International scientists have nudged back the hands of the Doomsday Clock, the symbol of how close humans are to global catastrophe.
The clock has been a barometer of nuclear danger for the past 55 years.
It now stands at six minutes to midnight - a minute further away from disaster than in 2007, when George W Bush was the president of the United States, the BBC reports.
The concept timepiece was devised by the Bulletin of the Atomic Scientists.
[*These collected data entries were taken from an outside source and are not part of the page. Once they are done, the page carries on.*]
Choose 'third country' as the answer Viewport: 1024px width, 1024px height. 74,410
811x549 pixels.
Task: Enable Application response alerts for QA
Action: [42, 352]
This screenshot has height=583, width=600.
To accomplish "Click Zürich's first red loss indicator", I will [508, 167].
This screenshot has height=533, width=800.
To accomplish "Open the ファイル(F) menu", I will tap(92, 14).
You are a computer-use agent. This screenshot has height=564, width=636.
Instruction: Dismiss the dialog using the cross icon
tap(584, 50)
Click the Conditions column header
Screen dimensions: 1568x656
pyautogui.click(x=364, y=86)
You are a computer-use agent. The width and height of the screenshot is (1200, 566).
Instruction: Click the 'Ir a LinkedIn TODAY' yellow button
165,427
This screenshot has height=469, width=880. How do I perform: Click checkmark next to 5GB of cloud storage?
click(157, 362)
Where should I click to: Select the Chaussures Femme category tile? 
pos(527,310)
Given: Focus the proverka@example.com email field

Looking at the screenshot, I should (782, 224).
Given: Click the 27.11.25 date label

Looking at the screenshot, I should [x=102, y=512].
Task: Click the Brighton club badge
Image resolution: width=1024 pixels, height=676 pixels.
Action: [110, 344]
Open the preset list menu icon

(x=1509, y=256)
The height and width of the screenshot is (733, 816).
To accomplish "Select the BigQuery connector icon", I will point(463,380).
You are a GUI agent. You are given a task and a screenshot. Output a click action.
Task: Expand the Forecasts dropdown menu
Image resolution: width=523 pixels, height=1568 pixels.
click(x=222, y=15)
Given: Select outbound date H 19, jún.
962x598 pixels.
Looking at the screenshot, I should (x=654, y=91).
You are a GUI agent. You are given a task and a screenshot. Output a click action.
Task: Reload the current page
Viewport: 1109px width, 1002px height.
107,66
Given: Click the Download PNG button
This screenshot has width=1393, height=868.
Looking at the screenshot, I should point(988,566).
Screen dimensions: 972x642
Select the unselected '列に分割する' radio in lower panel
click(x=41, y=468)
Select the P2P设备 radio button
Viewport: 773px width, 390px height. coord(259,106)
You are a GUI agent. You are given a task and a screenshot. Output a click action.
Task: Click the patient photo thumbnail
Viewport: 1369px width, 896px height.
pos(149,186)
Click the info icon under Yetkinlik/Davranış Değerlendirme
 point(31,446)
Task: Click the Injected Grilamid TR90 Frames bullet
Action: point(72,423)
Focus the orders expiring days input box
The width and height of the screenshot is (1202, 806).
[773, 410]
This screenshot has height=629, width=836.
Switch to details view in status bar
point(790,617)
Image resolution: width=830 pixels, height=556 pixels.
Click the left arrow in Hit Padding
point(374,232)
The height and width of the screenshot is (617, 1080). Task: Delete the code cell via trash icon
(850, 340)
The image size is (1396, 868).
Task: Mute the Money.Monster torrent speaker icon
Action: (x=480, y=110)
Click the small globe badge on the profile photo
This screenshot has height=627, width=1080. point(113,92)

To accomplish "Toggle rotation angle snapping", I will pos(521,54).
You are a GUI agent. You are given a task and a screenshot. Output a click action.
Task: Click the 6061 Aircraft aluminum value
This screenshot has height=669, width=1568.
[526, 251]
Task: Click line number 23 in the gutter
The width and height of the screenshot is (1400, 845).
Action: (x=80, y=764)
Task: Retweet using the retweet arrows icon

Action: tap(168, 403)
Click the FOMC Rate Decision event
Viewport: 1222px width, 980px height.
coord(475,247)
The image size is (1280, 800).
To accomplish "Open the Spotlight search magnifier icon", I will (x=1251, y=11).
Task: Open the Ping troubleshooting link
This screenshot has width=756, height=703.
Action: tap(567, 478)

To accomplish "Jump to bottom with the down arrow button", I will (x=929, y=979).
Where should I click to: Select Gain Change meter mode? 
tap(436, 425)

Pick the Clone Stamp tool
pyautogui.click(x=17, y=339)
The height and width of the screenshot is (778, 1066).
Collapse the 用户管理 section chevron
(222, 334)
The group said it decided to move the clock back because of a more "hopeful state of world affairs".
The clock was first featured by the magazine in 1947, shortly after the US dropped its A-bombs on Japan.
The clock had been adjusted 18 times before today since its initial start at seven minutes to midnight.
Bulletin co-chair Laurence Krauss says they are more optimistic because of a growing political will to tackle nuclear proliferation and climate change.
"For the first time since atomic bombs were dropped in 1945, leaders of nuclear weapons states are cooperating to vastly reduce their arsenals and secure all nuclear bomb-making material.
"And for the first time ever, industrialised and developing countries alike are pledging to limit climate-changing gas emissions that could render our planet nearly uninhabitable."
Most recently, in January 2007, the clock moved to five minutes to midnight, when climate change was added to the prospect of nuclear annihilation as the greatest threats to humankind.
The concerns then included Iran's nuclear ambitions and the inability to halt the international trafficking of nuclear materials such as highly enriched uranium and plutonium.